Philip Schaff, the great church historian, wrote an eight-volume set of books covering the entire sweep of church history. In referring to the growth of the Kingdom in the post-apostolic era, this is what he says:
Christianity once established was its own best missionary. It grew naturally from within. It attracted people by its very presence. It was a light shining in darkness and illuminating the darkness. And while there were no professional missionaries devoting their whole life to their specific work, every congregation was a missionary society, and every Christian believer a missionary, inflamed by the love of Christ to convert his fellow man. The example had been set at Jerusalem and Antioch, and by those brethren who, after the martyrdom of Stephen were scattered abroad and went about preaching the Word. Justin Martyr was converted by a venerable old man whom he met walking on the shore of the sea. “Every Christian laborer,” says Tertullian, “both finds out God and manifests him... .” Celsus scoffingly remarks that fullers and workers in wool and leather, rustic and ignorant persons, were the most zealous propagators of Christianity and brought it first to women and children.

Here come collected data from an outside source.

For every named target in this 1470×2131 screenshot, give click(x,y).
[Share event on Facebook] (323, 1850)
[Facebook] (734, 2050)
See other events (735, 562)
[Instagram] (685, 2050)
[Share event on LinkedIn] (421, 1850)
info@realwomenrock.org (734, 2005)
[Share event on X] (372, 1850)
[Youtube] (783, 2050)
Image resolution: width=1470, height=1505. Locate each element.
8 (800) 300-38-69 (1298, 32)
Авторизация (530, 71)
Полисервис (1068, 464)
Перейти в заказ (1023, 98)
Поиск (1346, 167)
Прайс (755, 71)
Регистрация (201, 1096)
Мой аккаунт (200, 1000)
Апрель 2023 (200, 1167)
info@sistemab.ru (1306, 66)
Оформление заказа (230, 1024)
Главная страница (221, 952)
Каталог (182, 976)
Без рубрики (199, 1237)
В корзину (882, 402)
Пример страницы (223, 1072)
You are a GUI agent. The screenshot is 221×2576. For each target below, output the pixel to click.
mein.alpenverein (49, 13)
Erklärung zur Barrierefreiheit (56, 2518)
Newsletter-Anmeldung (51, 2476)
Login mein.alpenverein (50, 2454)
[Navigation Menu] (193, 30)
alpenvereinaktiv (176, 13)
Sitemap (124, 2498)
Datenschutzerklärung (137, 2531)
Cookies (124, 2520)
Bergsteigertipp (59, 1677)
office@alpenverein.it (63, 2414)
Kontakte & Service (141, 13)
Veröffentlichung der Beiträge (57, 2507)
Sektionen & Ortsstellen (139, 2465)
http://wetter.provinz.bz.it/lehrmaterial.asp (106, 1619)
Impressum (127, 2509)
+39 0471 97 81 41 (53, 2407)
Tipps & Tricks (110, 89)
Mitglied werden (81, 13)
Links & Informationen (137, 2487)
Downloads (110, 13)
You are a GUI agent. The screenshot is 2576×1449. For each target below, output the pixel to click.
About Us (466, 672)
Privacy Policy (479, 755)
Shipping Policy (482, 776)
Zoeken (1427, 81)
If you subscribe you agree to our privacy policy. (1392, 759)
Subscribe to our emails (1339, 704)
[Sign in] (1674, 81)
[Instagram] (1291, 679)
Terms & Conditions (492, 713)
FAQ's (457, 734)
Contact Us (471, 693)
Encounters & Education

Women and slaves introduced it into the home circle... . Every Christian told his neighbor, the laborer to his fellow laborer, the slave to his fellow slave, the servant to his master and mistress, the story of his conversion as a mariner tells the story of the rescue from shipwreck.
Who have we told lately about Jesus? To be more personal, have you told anyone lately about what Jesus has done for you in saving your soul?